A new poll of America’s youth finds that three-quarters of voters aged 18-29 plan to sit out the 2014 midterm elections, a significant drop compared with recent years.
The Harvard Institute of Politics (IOP) poll found that just 23 percent of younger voters said they would “definitely be voting” in the midterm elections, an 11-point drop from a similar poll conducted in December.
Those results could be problematic for Democratic candidates, who have benefited from a surge in the youth turnout, particularly during President Barack Obama’s 2008 campaign.

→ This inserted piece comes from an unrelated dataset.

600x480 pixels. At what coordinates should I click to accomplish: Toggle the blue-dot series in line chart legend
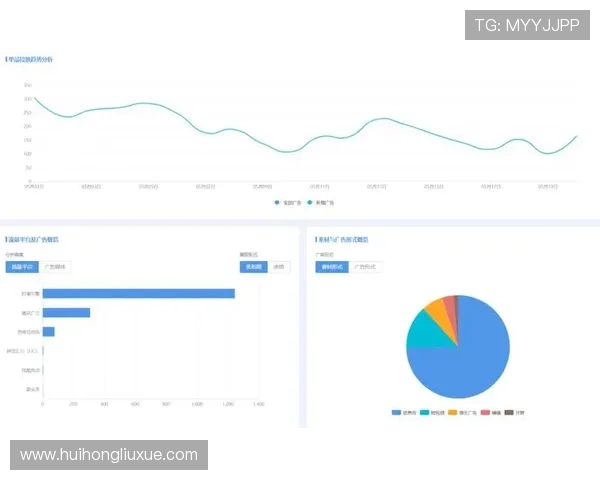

“There’s an erosion of trust in the individuals and institutions that make government work — and now we see the lowest level of interest in any election we’ve measured since 2000,” IOP Polling Director John Della Volpe said in a statement. “Young people still care about our country, but we will likely see more volunteerism than voting in 2014.”
Though overall youth turnout appears set to decline, young Republican voters are more enthusiastic than their Democratic counterparts. Thirty-two percent of self-identified young conservatives said they are likely to vote in the midterms compared with 22 percent of liberals, according to the IOP poll. Men also appear more inclined to vote than women, 28 percent to 19 percent, and whites (27 percent) appear more likely to vote than African-Americans and Hispanics (19 percent).
Overall, 44 percent of young voters who supported Mitt Romney in 2012 say they plan to vote in the midterms, compared with 35 percent of Obama voters. Obama’s youth turnout dropped by more than 2 million votes in the 2012 election compared with 2008. The bulk of that drop was the result of young voters staying home, as opposed to voters switching from the Democratic to the Republican column.
Of course, the youth vote is just one indicator of potential turnout in the midterm elections. A Democracy Corps poll released on Monday found a more encouraging story for Democrats, noting that voters — particularly independents — are warming to the Affordable Care Act (ACA). Criticism of the ACA has been the lead talking point for Republicans seeking federal office across the country, and any softening of opposition to the health care law would presumably be a net gain for Democratic candidates.
Further complicating the picture, a Washington Post/ABC poll released Tuesday has generated headlines over finding that Obama’s job approval ratings have continued to drop, hitting a new low in this survey.
And yet Democrats hold a slight advantage over Republicans in potential midterm matchups in the survey, with 45 percent of respondents saying they’d vote for the generic Democratic candidate in their district, verses 44 percent who say they’d vote for the Republican.
Democrats also enjoy a plurality of support on a number of social issues including health care, the middle class, abortion and marriage equality. And while only 30 percent of respondents said they thought Democrats should be re-elected to Congress, the numbers were even worse for Republicans at 25 percent, confirming once again a national mood of widespread anti-incumbent opinion.